I was on the subway yesterday and I think I decided that I know how I want to die. It wasn’t from being on one of the deceivingly empty cars, as those can make anyone think about ending it. I was on a normal-smelly car, cramped with strangers, when we rode past the construction lights that have those Broadway-type lights. I have a friend that loves this, and she will swing from pole to pole (if there’s room) and sing a tone-deaf version of Wicked’s “Defying Gravity.” Part of the reason she does it is to embarrass me, and part of it is because she fully embraces the anonymity of our city and the statistic that you will never be the weirdest person on any given subway car.
The lights burst through the windows, creating this bright strobe effect. Before this moment, I was zoning out, imagining I was anywhere else. The lights blink through at a steady pattern and I wonder if this is how it feels when you’re abducted.
I looked around at the people I was cramped with and I began to think about the movies about natural disasters, or the one’s where the world is ending for some reason or another, or the plot comes down to in some way or another that someone has to die in order to create the opportunity for someone else to live.
Remember the drawing straws scenario from Armageddon? In the end, Bruce Willis pulls the air tube on Ben Affleck as they are saying goodbye, putting Affleck off guard and Willis throws him into the elevator to send him back up to the ship. They share a moment where Affleck yells “Harry! Harry don’t do this!” and it’s very touching as Willis says “Take care of Gracie for me” or something like that. It’s an emotional scene, as Willis gives up his life for Affleck with the hope of him spending the rest of his life taking care of his daughter. The ultimate sacrifice to save the world, even beginning with just one single person. This emotionality carries through when you hear Aerosmith’s “I Don’t Want to Miss a Thing” and the end of the 90’s couldn’t come soon enough.
So I’m imagining a world where getting on this subway car is choosing to die in order to save someone else, heading down a track to eternal darkness. On the platform as the train pulls in, I know what needs to be done.
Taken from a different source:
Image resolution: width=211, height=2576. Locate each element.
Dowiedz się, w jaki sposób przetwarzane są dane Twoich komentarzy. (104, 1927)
I’m standing on the most crowded platform ever, and the train hisses to a stop. It is impossible for anyone to exit the train because there is no more room on the platform and for some reason, none of us are going up to the surface. I look in the eyes of someone in the car, the line between life and death just an electronic “ding” and a closing door. With all the thinking possible, I switch spots with them, pulling them onto the platform as I take their spot inside the death car.
Once I’m inside, the doors close. The person I pulled out looks at me and we lock eyes. They put their palm on the glass, and I’m reminded of Liv Tyler doing the same after the image of Bruce Willis’ face goes to static in the command center back on Earth.
I look around the car, joined by my comrades who have all made the same decision as me in some way or another. They all left someone on the platform to carry on in place of themselves. For some reason, these are the rules and this is how it works.
The train begins to move, entering the tunnel and tubes of the unknown. That’s when we pass the section of the Broadway lights. Like a runway landing at the airport, tracing our path to whatever is to come. We’ve arrived: Welcome to Death.